MOSCOW — Russian consumers flocked to the stores Wednesday, frantically buying a range of big-ticket items to pre-empt the price rises kicked off by the staggering fall in the value of the ruble in recent days.

As the government considered ways to ease the selling pressure on the ruble, which has slid 15 percent in just two days and raised fears of a bank run, many Russians were buying cars and home appliances — in some cases in record numbers — before prices for these imported goods shoot higher.

The Swedish furniture giant IKEA already warned Russian consumers that its prices will rise Thursday, which resulted in weekend-like crowds at a Moscow store on a Wednesday afternoon.

Shops selling a broad range of items were reporting record sales — some have even suspended operations, unsure of how far down the ruble will sink.
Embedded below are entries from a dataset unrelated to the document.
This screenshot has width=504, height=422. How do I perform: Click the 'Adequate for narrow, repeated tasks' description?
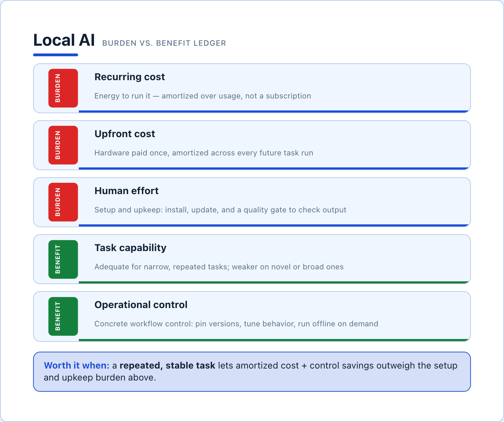click(x=219, y=267)
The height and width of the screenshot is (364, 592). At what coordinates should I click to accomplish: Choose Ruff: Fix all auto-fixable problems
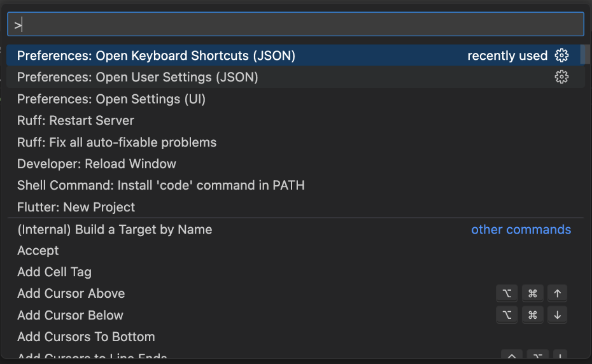click(x=116, y=142)
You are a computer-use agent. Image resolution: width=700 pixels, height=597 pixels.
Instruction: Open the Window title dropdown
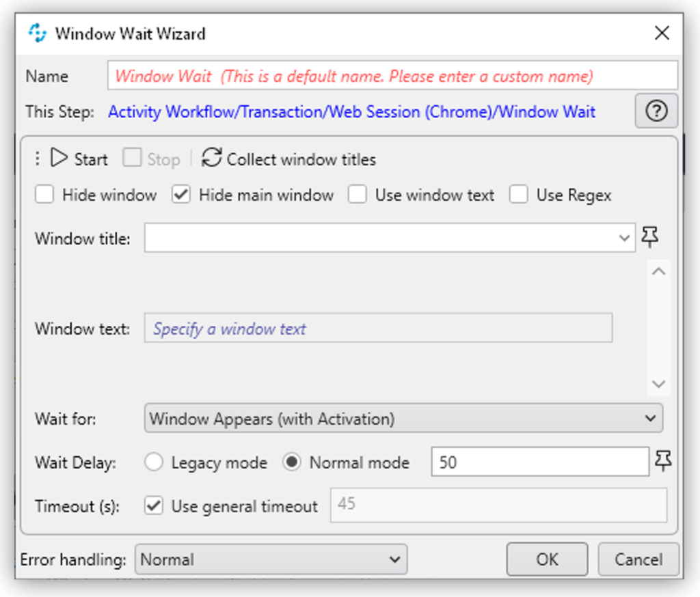[623, 238]
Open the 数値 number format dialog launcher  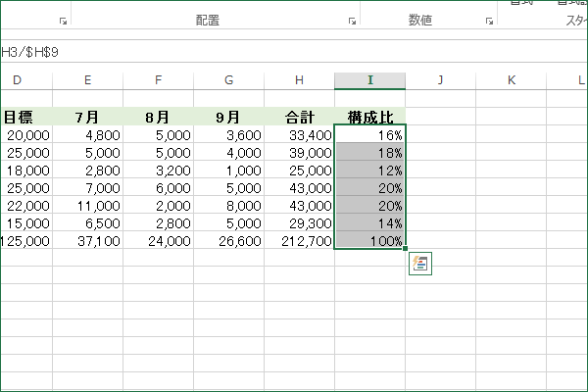pos(489,22)
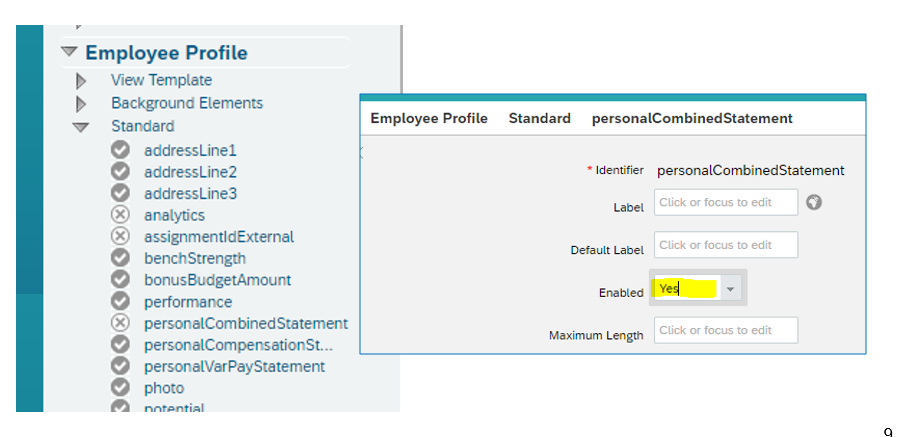
Task: Select the addressLine2 field entry
Action: tap(190, 172)
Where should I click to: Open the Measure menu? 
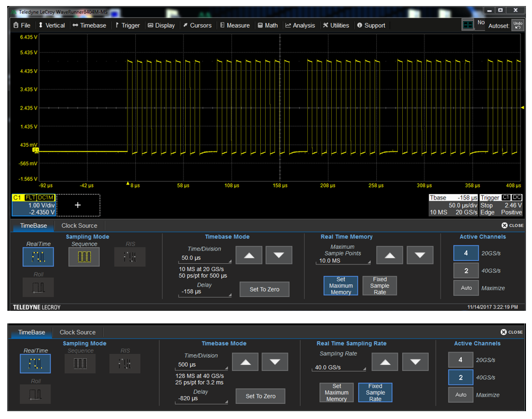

Apple, for one, has halted all online sales in Russia.

"This is a very dangerous situation, we are just a few days away from a full-blown run on the banks," Russia's leading business daily Vedomosti wrote in an editorial Wednesday. "If one does not calm down the currency market right now, the banking system will need robust emergency care."

Alyona Korsuntseva, a consumer in her 30s, says the current jitters surrounding the Russian economy reminded her of the 1998 Russian crisis when the ruble tumbled following the government's default on sovereign bonds.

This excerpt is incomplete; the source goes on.